The Impossibility of Opposing Coal and Fracking Simultaneously



David Nabhan By Wednesday, 24 April 2019 04:37 PM Current | Bio | Archive

The leading environmental groups in the U.S. are for one reason or another against coal.

There’s the very uncomfortable fact, however, that every two tons of steel produced necessitates one ton of coal.

Those activists with knowledge of the chemistry of smelting raw ore into steel are aware that, aside from minuscule experimental quantities, forging iron requires hydrocarbons —either coal, firewood, gas, or oil — and have an answer for how to prevent world civilization from crashing should coal shipments be derailed to steel mills.

"Switch to natural gas," informed and level-headed ecologists will respond.

That seems at least a plausible answer too.

Depending on whose accountant is calculating the figures, there’s a case to be made that methane could be actually cheaper to use than coal (coke) in steel-making.

Peter Warrian, a steel expert at the University of Toronto, has predicted that the natural gas process "will replace blast furnaces within the next decade." Again, that’s not a prediction made based on bureaucrats and protesters demanding changes that may or may not be possible, but due to the normal and customary market forces that prevail in any industry regarding any product.

Last year 1.7 billion metric tons of steel were fabricated worldwide — 71% of that steel was made using traditional blast furnace methods with coal, so as the remainder indicates, the industry is already making use of natural gas to a sizable extent.

The prospect of the free market directing steel-making away from coal should hearten anti-coal environmentalists, and one might naturally expect them to be big supporters of substituting natural gas to fill the void created if coal is left in the ground, as they have advised for so long.

The Sierra Club, among the foremost environmental groups in the USA, is a quite adamant opponent of coal. Their program, "Beyond Coal," has very plain campaign goals: “We’re trying to close all the coal plants in the U.S."

────────

▶ Requests
[a] Copy the part of the coal and fracking piece between "The Impossibility of" and "ecologists will respond.", inclusive, word for word.
[b] Using the coal and fracking piece, state whether each statement agrees with it, answering yes or no and quoting the words that decide it: (i) Producing two tons of steel requires one ton of coal. (ii) Last year 2.7 billion metric tons of steel were made worldwide. (iii) Peter Warrian works at the University of Toronto.
The lines that come next have no connection to the coal and fracking piece.

▶ Collected material
────────

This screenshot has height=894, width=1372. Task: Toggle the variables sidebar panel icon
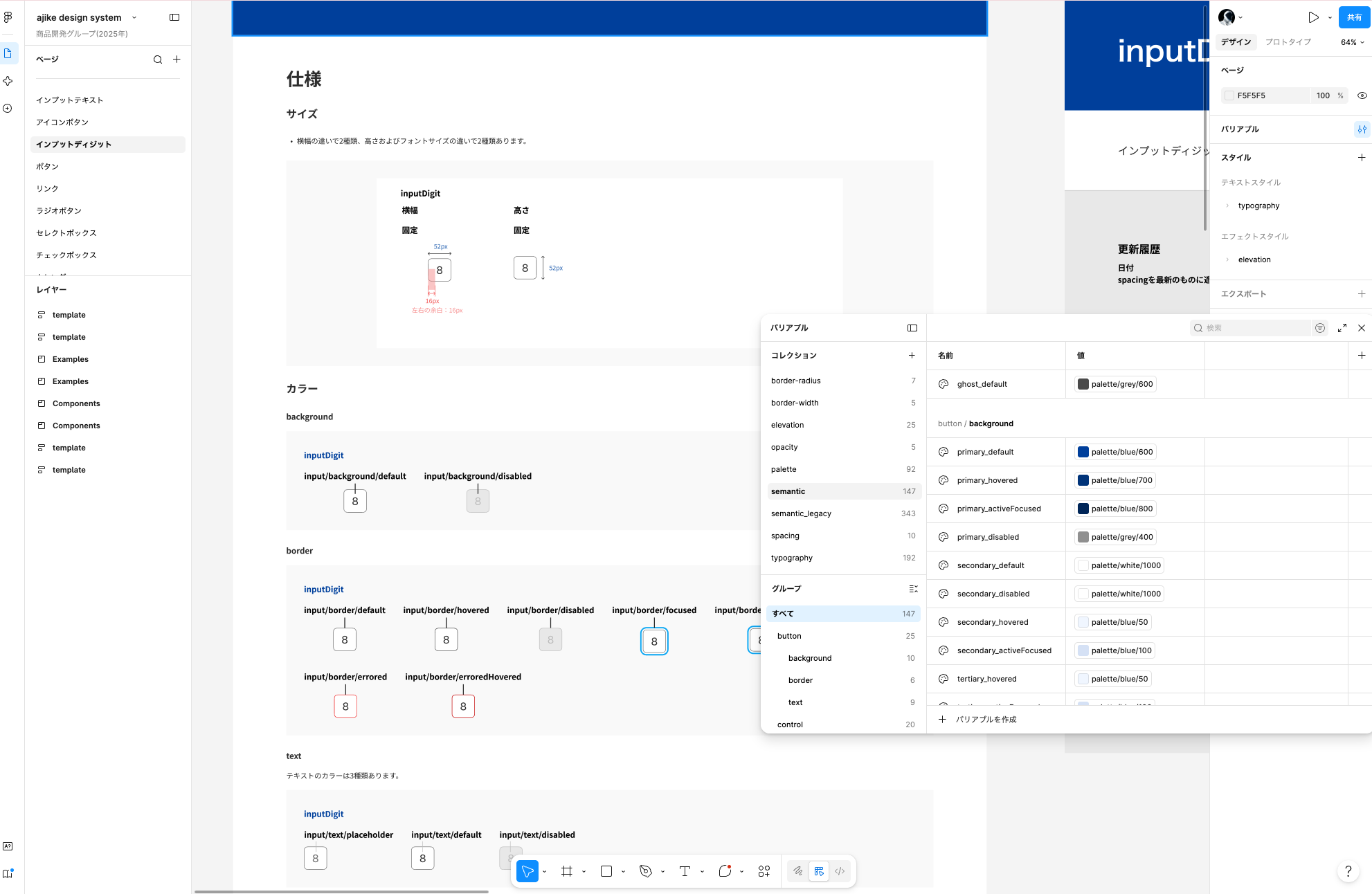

────────

▶ Answers to each task
[a]
The Impossibility of Opposing Coal and Fracking Simultaneously



David Nabhan By Wednesday, 24 April 2019 04:37 PM Current | Bio | Archive

The leading environmental groups in the U.S. are for one reason or another against coal.

There’s the very uncomfortable fact, however, that every two tons of steel produced necessitates one ton of coal.

Those activists with knowledge of the chemistry of smelting raw ore into steel are aware that, aside from minuscule experimental quantities, forging iron requires hydrocarbons —either coal, firewood, gas, or oil — and have an answer for how to prevent world civilization from crashing should coal shipments be derailed to steel mills.

"Switch to natural gas," informed and level-headed ecologists will respond.

[b]
(i) Yes: "every two tons of steel produced necessitates one ton of coal."
(ii) No: "Last year 1.7 billion metric tons of steel were fabricated worldwide."
(iii) Yes: "Peter Warrian, a steel expert at the University of Toronto."